Guy who had been laboriously working on a job application at the world’s worst website has it crash on him. It’s logged him out and he has to navigate all the way back to his page—there is nothing I can do to help him but provide moral support.
Same guy thought he saved two versions of his resume but only one is showing up. Well, do you need them both, sir? No, but I don’t know if this is the newer one or not. I show him how to open the document in Microsoft Word to check and—thank goodness—it IS the right version.
Now that the job application’s resume is uploaded he wants to know, “So how do I send it to them?” Getting him to believe that the resume will be automatically sent when he submits his online application takes some work.
Teenager: “We left one of our personal books here [describes its irrelevant features in great detail].”
I can’t find it or any record of it in the back so I go out to clarify. Then he says it was his mom who talked to us, and all she told him was that it was at the “Plano” library. He just assumed that meant this branch, I guess because that’s where they “usually go.”
Doing stuff in Spanish—how to get a card, log in to the computer, I don’t know the word for “screen,” which is a problem. But I handle the whole transaction in Spanish competently and then notice that my boss (a Spanish-speaker) is standing right behind me and looks impressed. Yes!

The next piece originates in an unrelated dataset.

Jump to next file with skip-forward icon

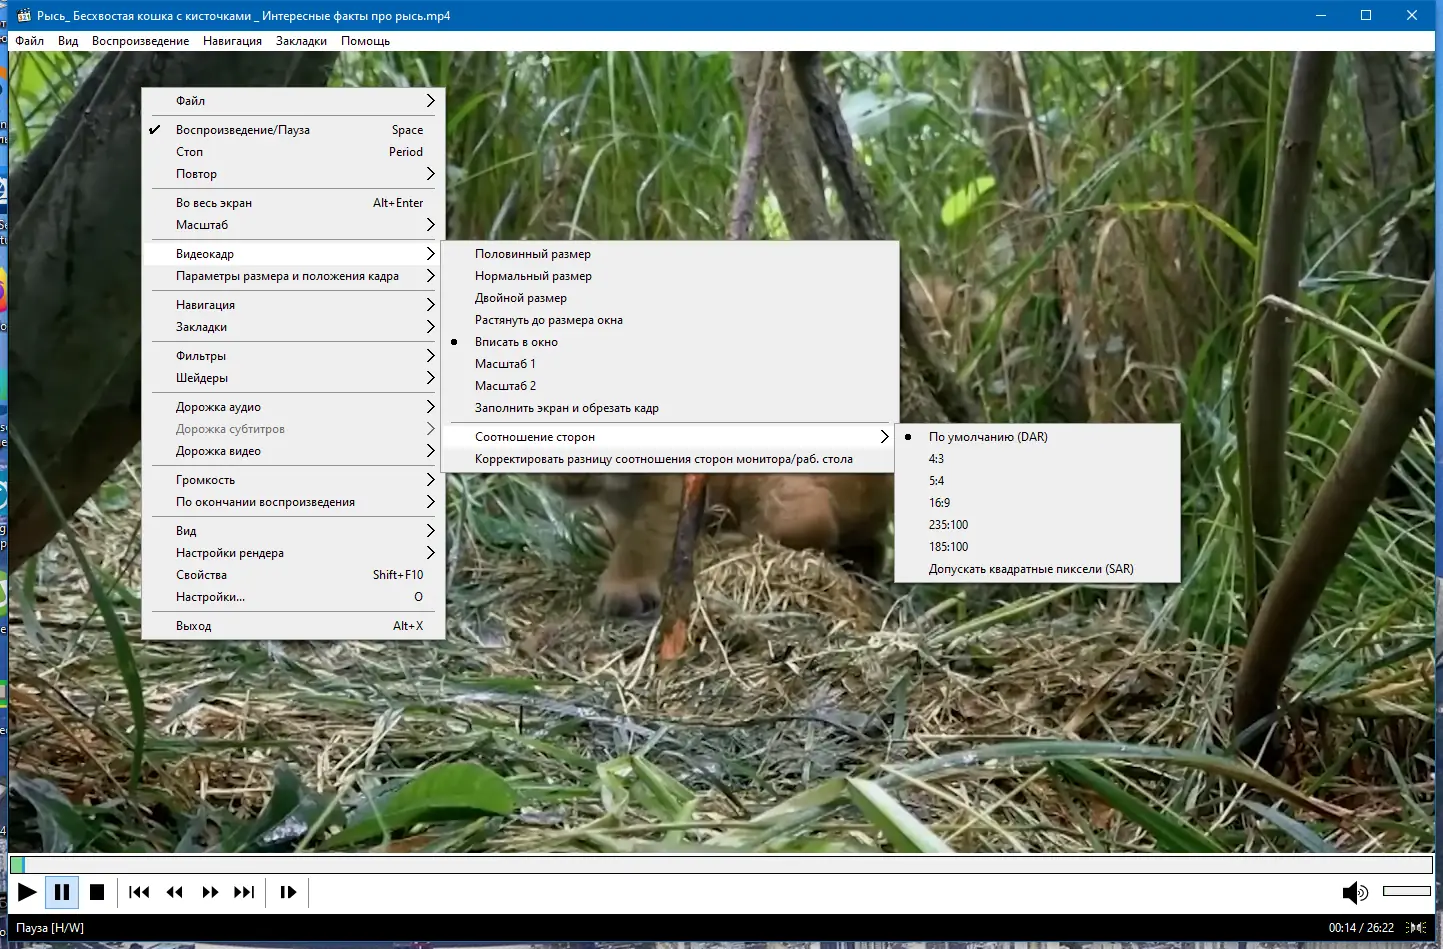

We can’t get into this website (because we are typing the address into the search box of the library catalog).
A kid asks for “scary stories,” my least favorite reader’s advisory.

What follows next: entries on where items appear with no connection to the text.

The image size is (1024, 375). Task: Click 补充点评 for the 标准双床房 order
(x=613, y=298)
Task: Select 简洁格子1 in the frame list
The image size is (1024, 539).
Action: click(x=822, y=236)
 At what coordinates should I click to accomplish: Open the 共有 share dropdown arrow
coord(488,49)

Can I check this movie out from this display? What about this book?
Now the second hardest RA: “funny books.”
A small kid is just tearing by and when I tell him to please walk in the library he stops in confusion. “Dinosaurs!” he says, “I’m looking for dinosaurs!” So I get him a big dinosaur encyclopedia and everyone is happy.

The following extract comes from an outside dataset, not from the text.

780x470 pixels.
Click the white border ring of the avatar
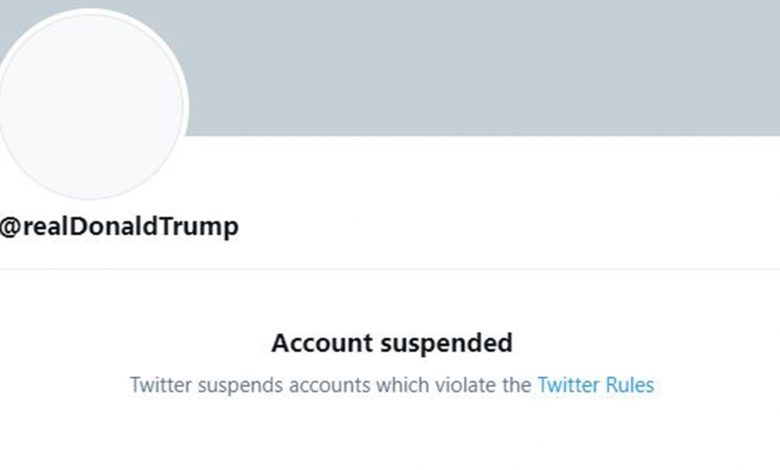[186, 105]
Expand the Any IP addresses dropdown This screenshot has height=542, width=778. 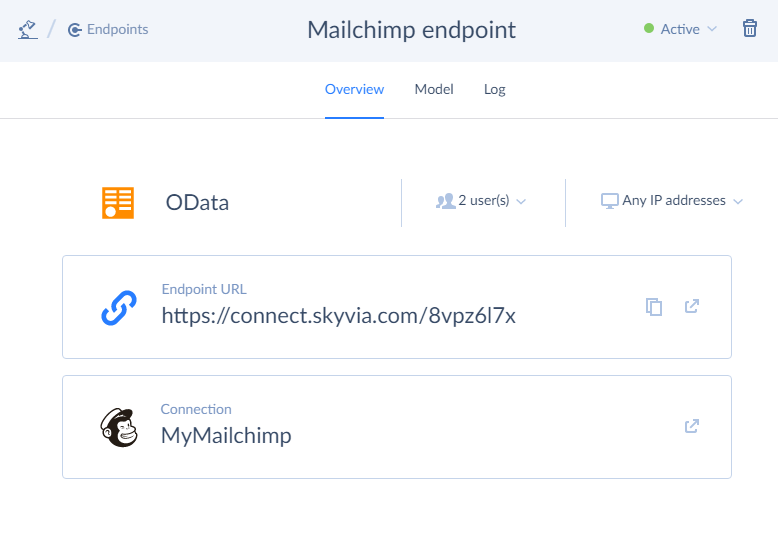[673, 201]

Do you want me to show you how to print more than one thing at a time? This guy is one of my favorite patrons because he is thrilled by everything about the library. I met him a little while ago when he wanted a list of the zip codes contained in nearby cities. I actually showed him how to release multiple print jobs last week. Once I asked him tonight if he wanted me to show him he remembered what to click and he was so excited, and said “Thank you so much for reminding me!” Then he went over to the Customer Service desk and asked them if they had found his coat which he left in the library. We had and he was extremely grateful.
Do you want me to show you how to print more than one thing at a time? (Different patron.)
Go over to kick out a guy who waits to start shutting his computer down and packing up until after the “library is closed” announcements, despite the deafening twenty-minute and five-minute warnings. Good night, and good luck!